▶ Assignment: Produce a verbatim transcript of the entries below, excluding pictures.

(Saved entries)
=== Section Start ===

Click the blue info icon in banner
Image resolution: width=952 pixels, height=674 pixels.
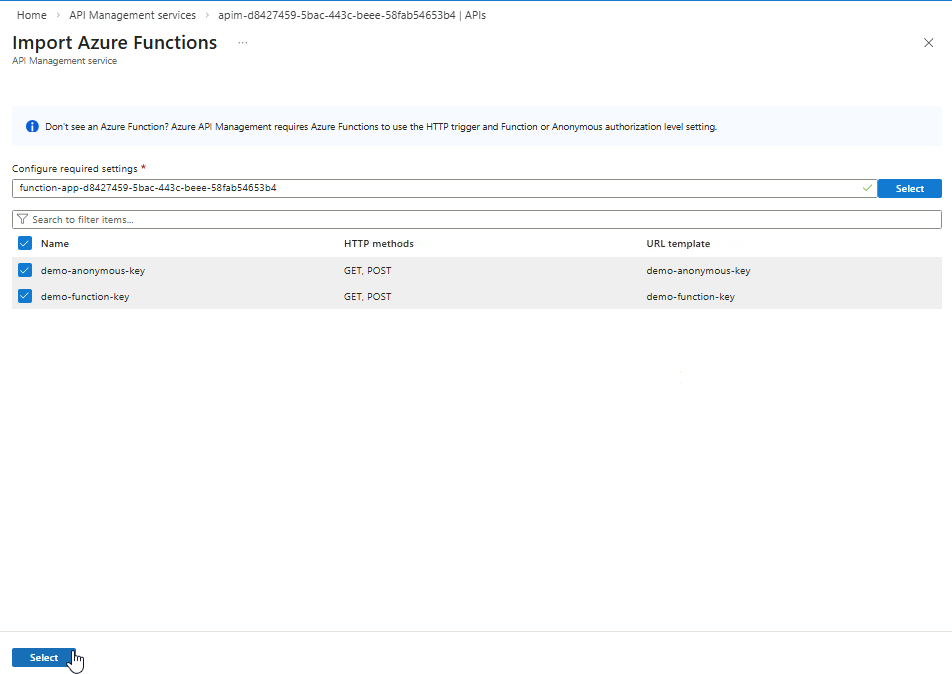[x=31, y=127]
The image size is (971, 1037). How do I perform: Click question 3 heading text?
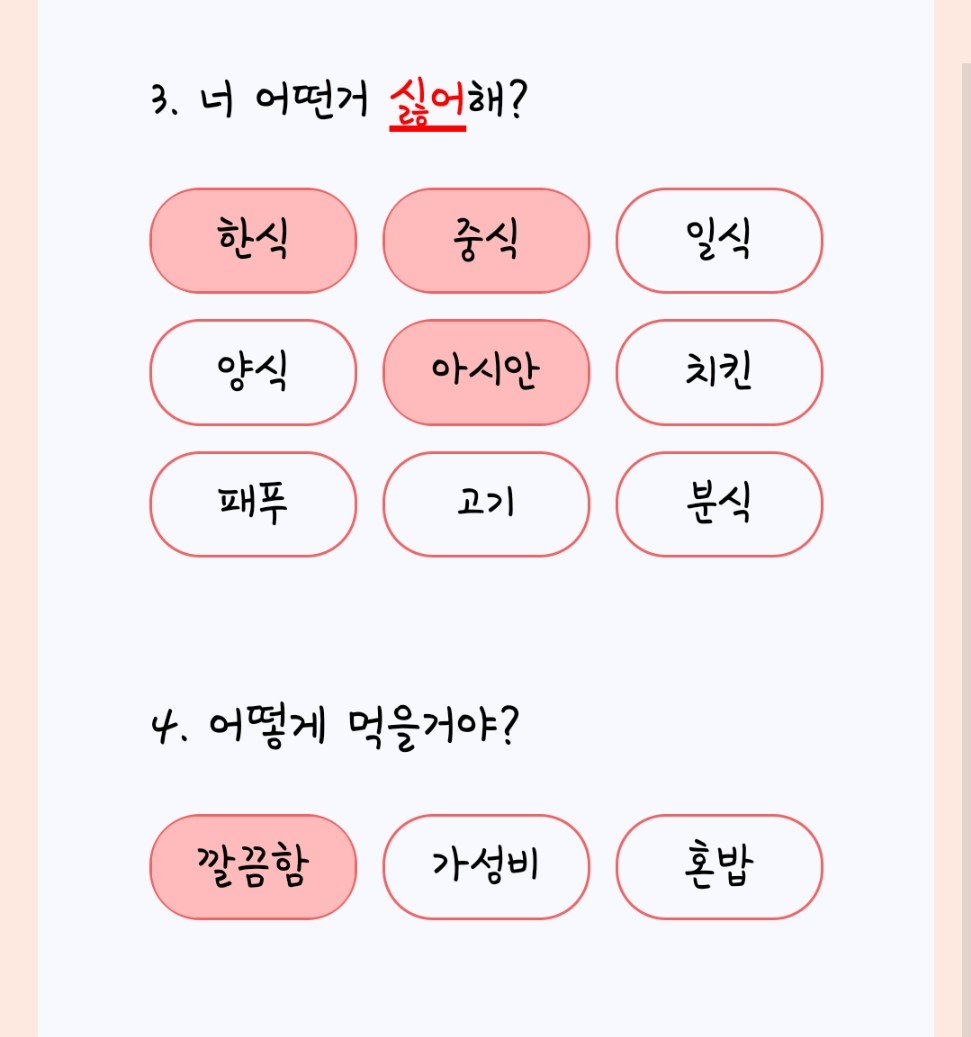[x=339, y=103]
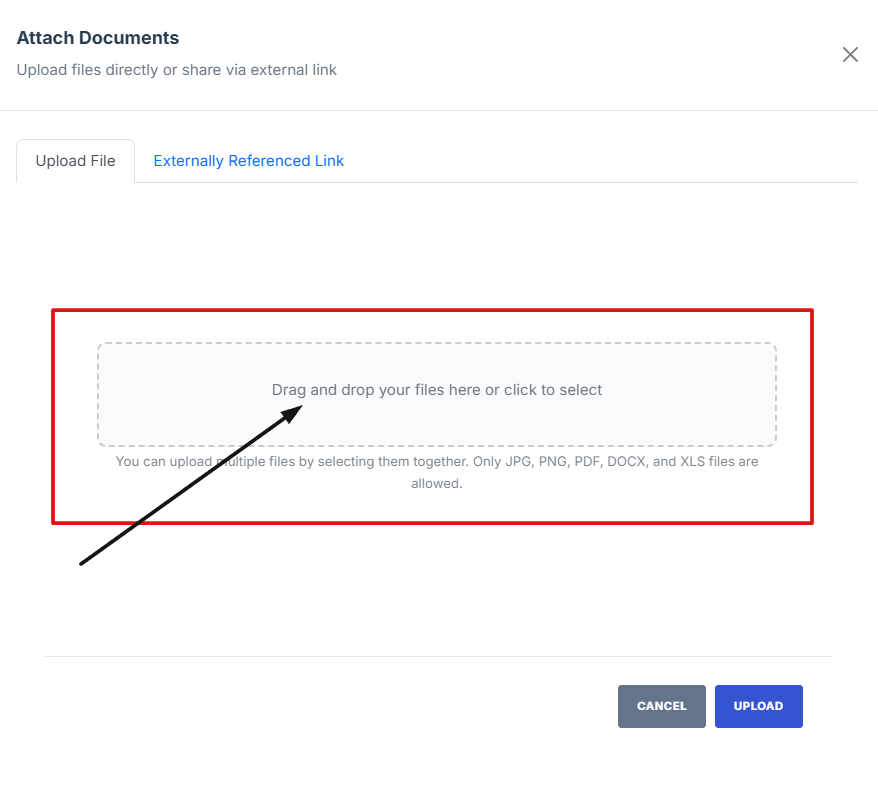Viewport: 878px width, 795px height.
Task: Click the dashed drag-and-drop file area
Action: [x=436, y=420]
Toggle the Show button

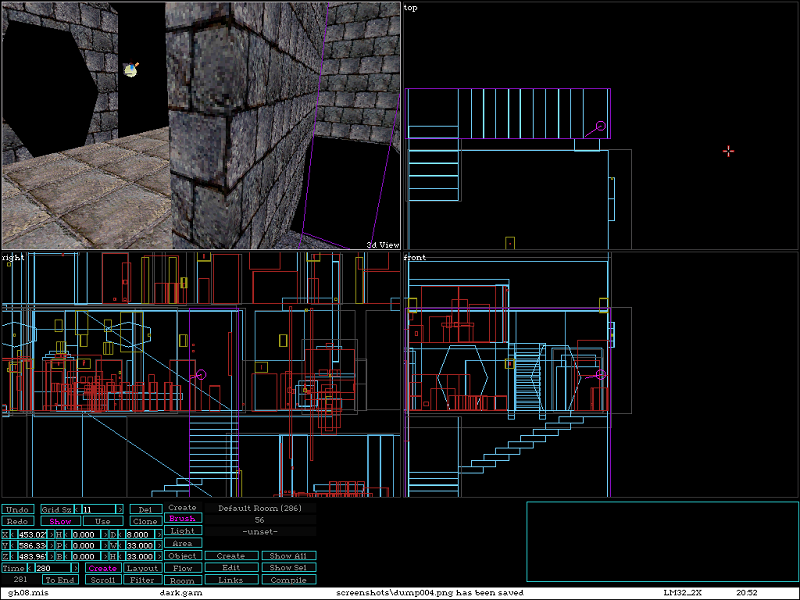tap(60, 521)
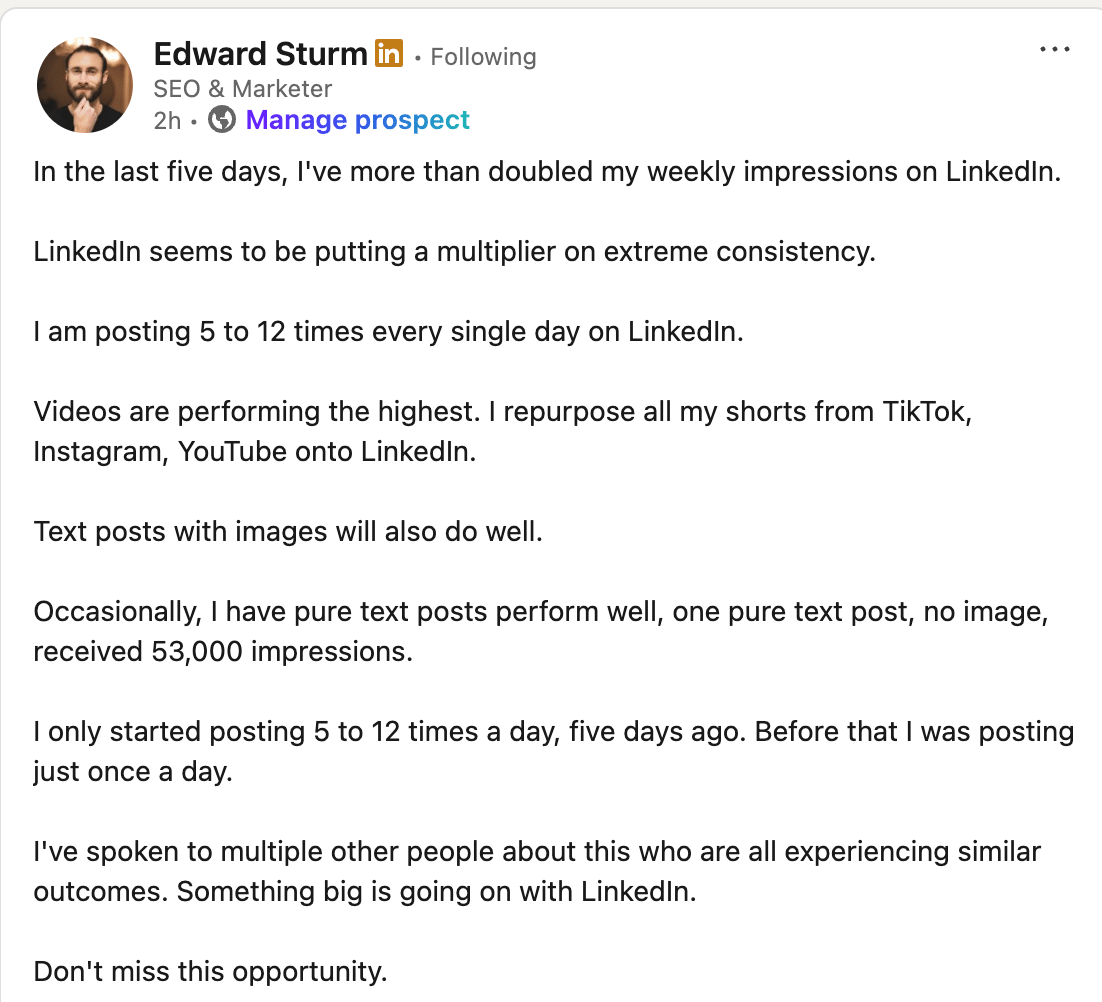
Task: Click 'Don't miss this opportunity' line
Action: (211, 972)
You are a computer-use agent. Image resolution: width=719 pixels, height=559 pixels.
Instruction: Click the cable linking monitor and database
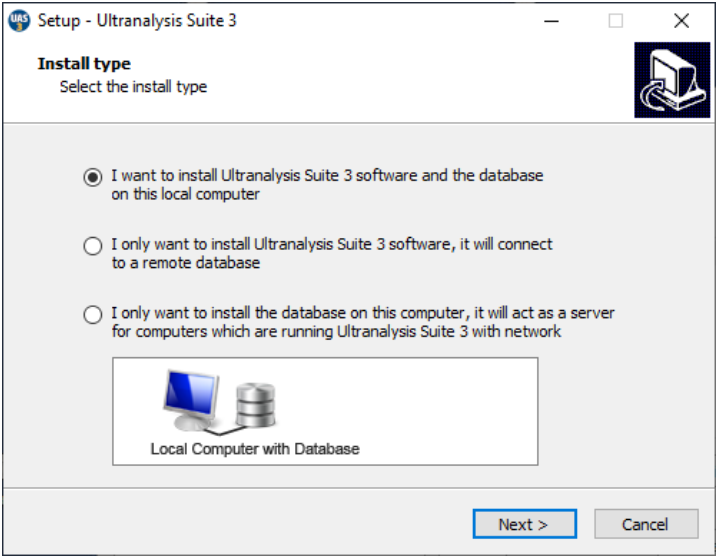(220, 431)
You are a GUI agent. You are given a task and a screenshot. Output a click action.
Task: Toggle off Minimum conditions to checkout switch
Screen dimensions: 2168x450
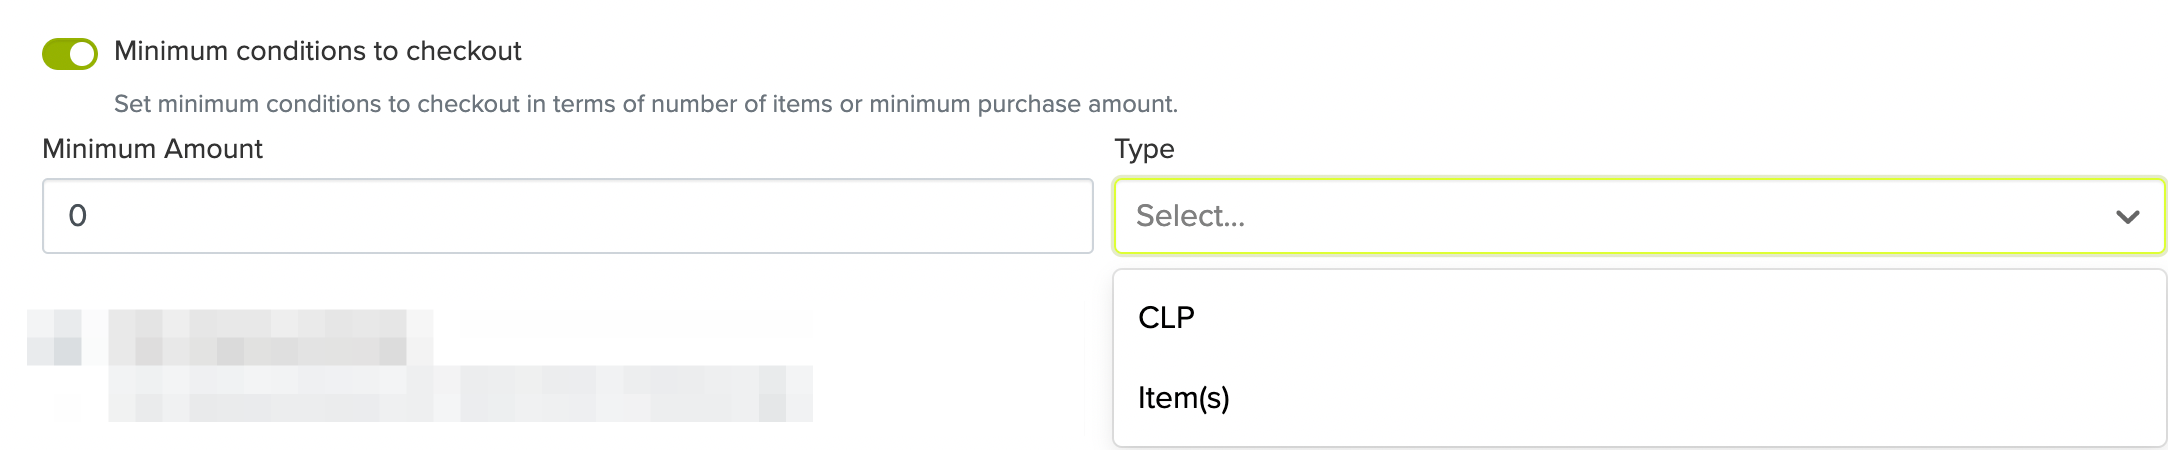pyautogui.click(x=69, y=53)
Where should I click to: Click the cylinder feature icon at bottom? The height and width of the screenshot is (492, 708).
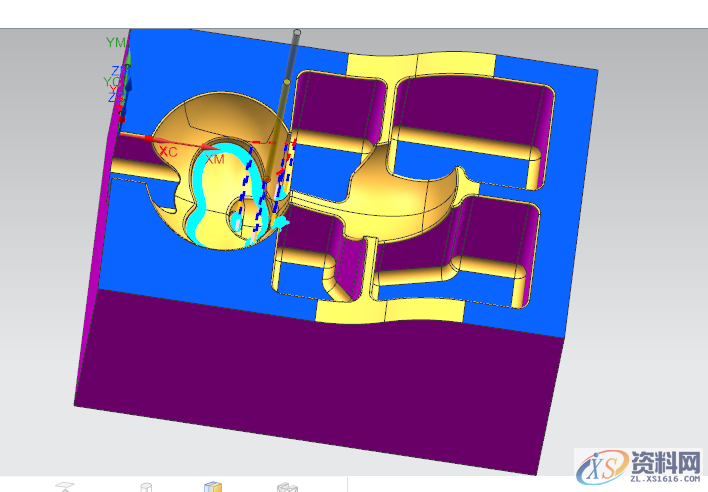tap(146, 486)
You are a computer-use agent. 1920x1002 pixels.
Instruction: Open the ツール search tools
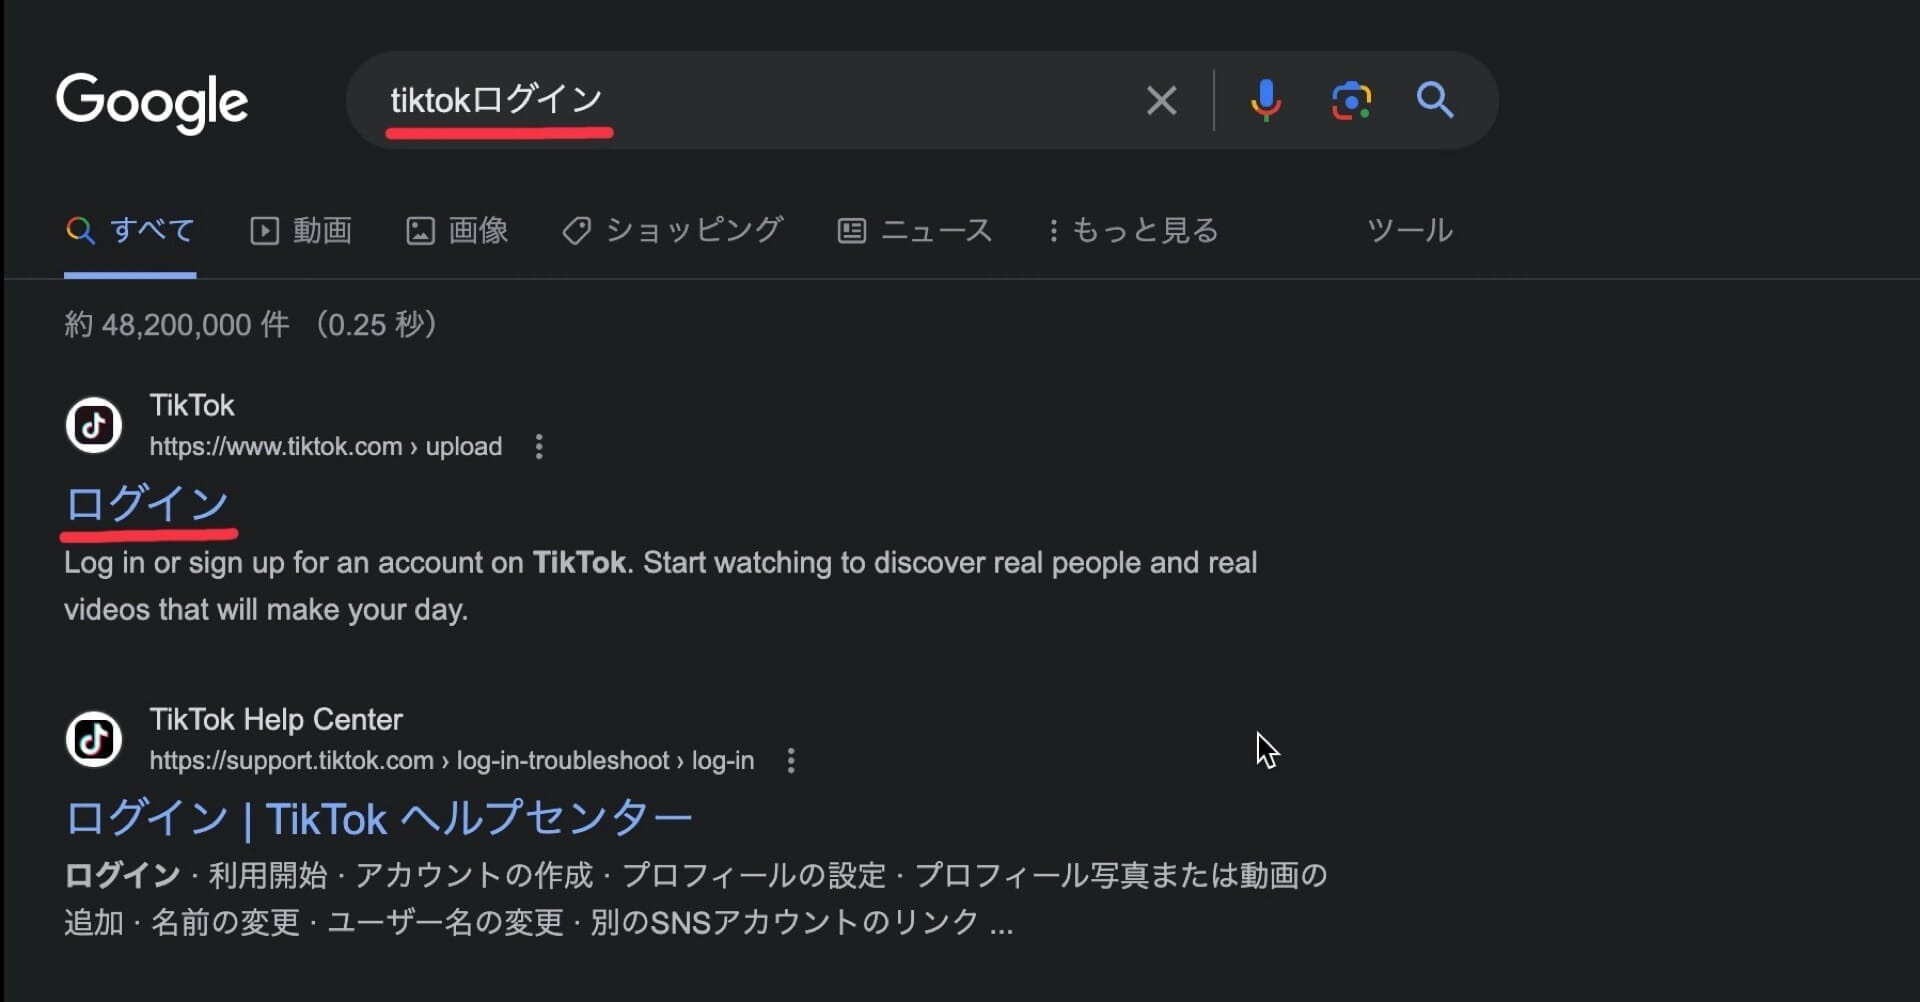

=== Section End ===

▶ Written response:
Click the blue info icon in banner
Image resolution: width=952 pixels, height=674 pixels.
[x=31, y=127]
The image size is (971, 1037). How do I perform: Click question 3 heading text?
[x=339, y=103]
Viewport: 878px width, 795px height.
Task: Click the dashed drag-and-drop file area
Action: [x=436, y=420]
Toggle the Show button

tap(60, 521)
Task: Click 'Don't miss this opportunity' line
Action: (211, 972)
You are a computer-use agent. Image resolution: width=719 pixels, height=559 pixels.
Instruction: Click the cable linking monitor and database
(220, 431)
You are a GUI agent. You are given a task and a screenshot. Output a click action.
Task: Toggle off Minimum conditions to checkout switch
Screen dimensions: 2168x450
pyautogui.click(x=69, y=53)
Where should I click to: Click the cylinder feature icon at bottom? The height and width of the screenshot is (492, 708).
tap(146, 486)
You are a computer-use agent. 1920x1002 pixels.
Instruction: Open the ツール search tools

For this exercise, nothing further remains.